▶ **Given entries**
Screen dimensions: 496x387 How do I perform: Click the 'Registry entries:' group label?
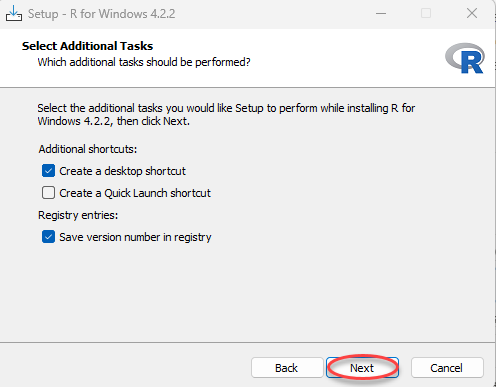click(78, 215)
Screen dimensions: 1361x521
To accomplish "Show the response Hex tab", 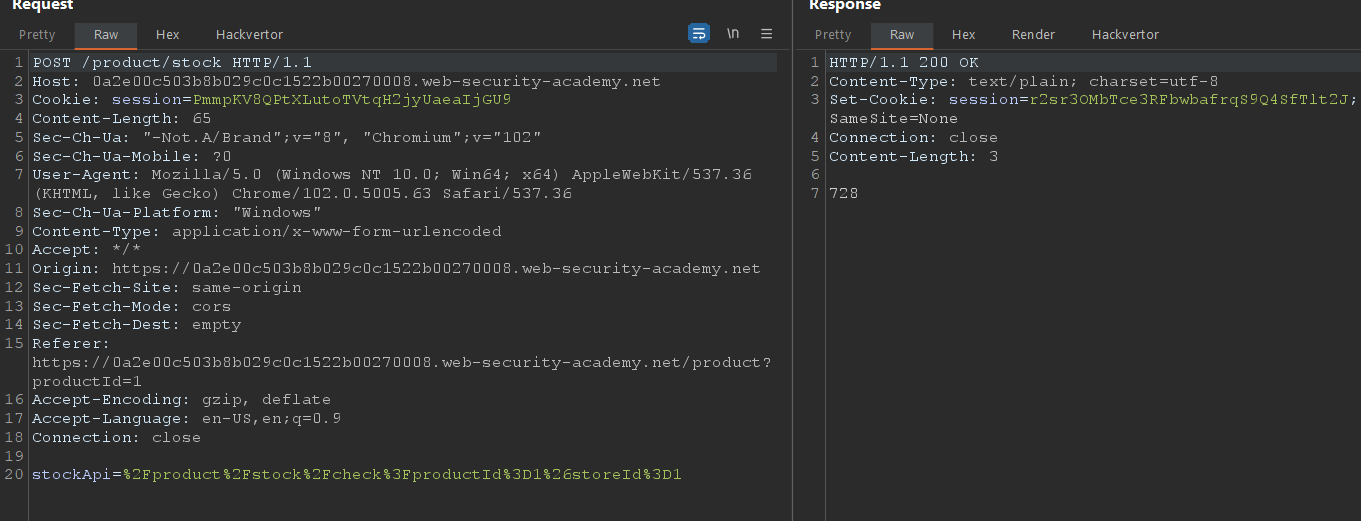I will 963,35.
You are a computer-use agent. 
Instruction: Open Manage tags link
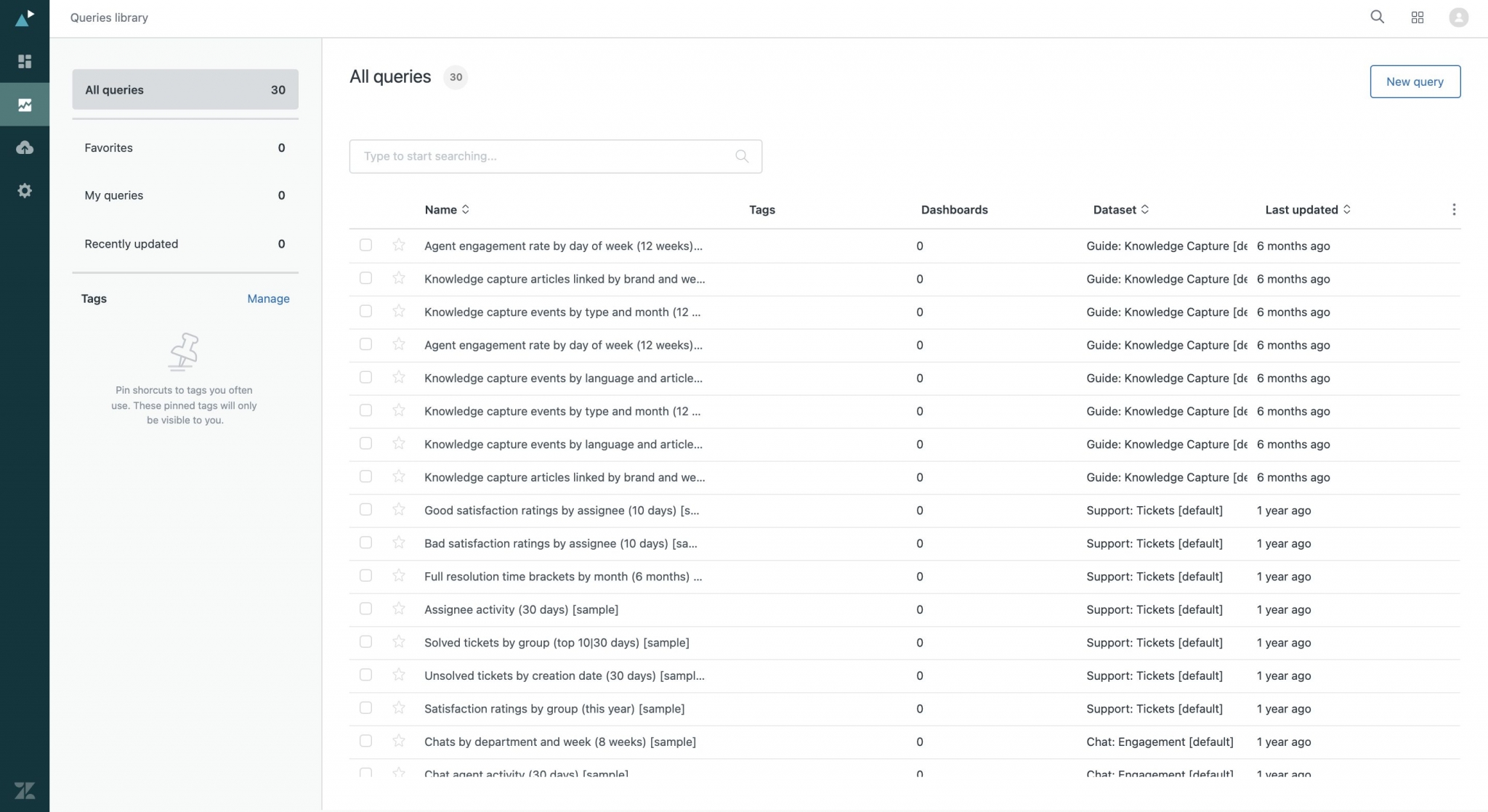pos(268,298)
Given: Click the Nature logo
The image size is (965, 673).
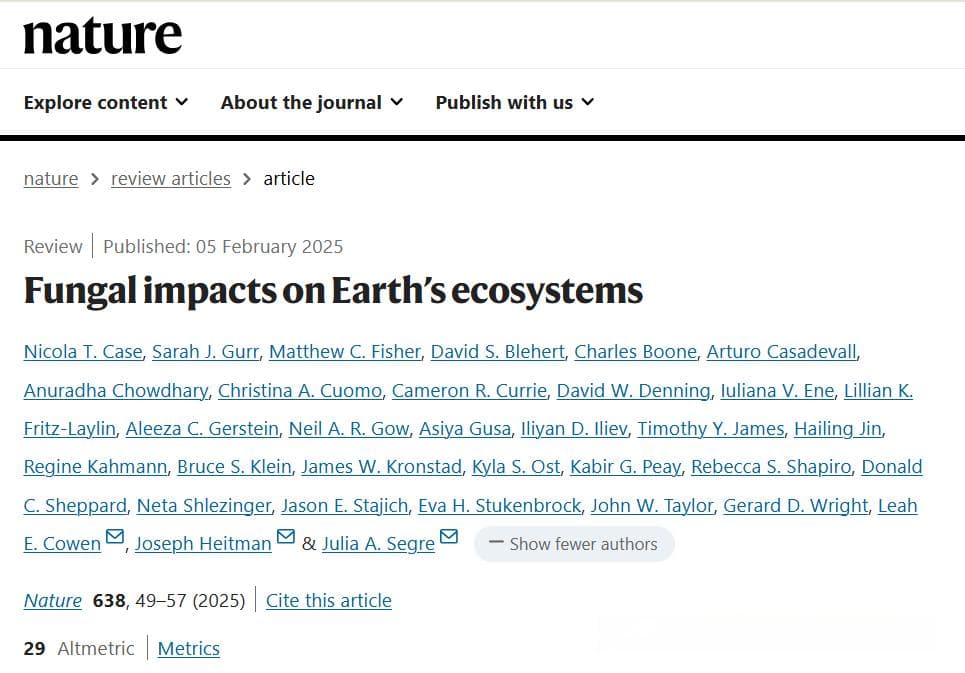Looking at the screenshot, I should (103, 36).
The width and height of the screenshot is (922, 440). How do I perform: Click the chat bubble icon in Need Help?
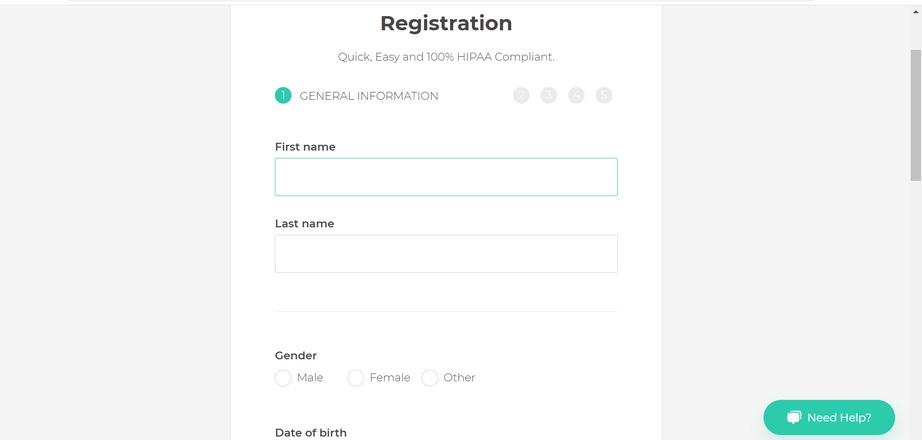click(x=794, y=418)
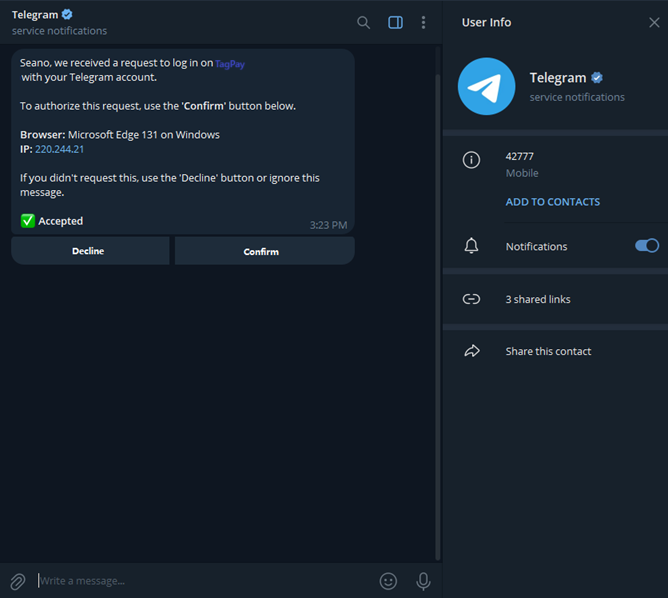Open 3 shared links entry
Screen dimensions: 668x598
538,299
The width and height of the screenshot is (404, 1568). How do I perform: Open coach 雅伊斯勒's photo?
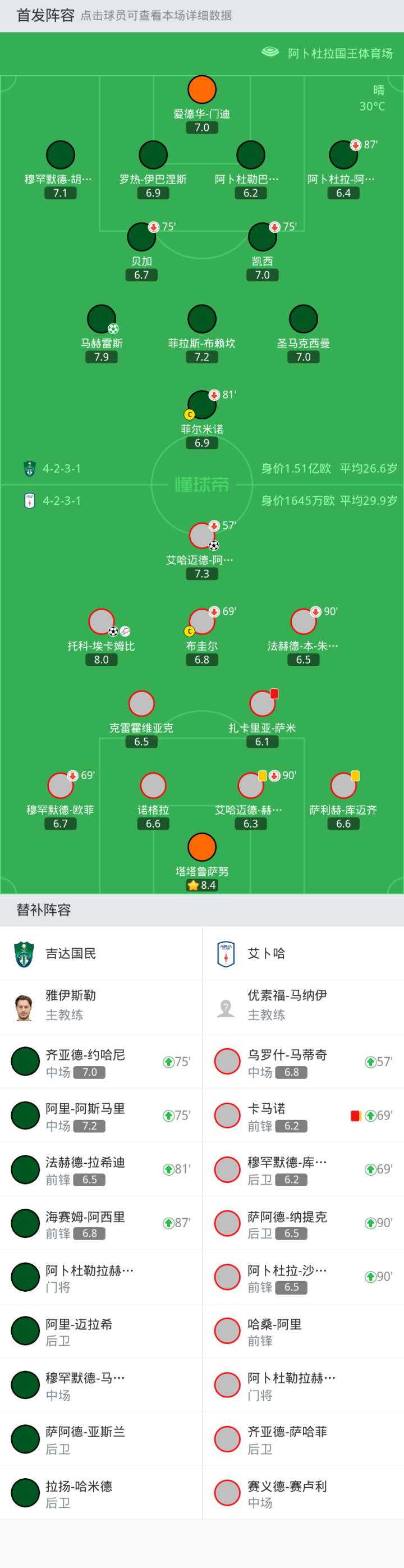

▶ **What you will do**
Gather every line of the rows above that contains the string "dimensions" and copy each one out in full. Matching is case-sensitive.

▶ **Response to the task**
Screen dimensions: 496x387 How do I perform: Click the 'Registry entries:' group label?
Screen dimensions: 1361x521
Screen dimensions: 668x598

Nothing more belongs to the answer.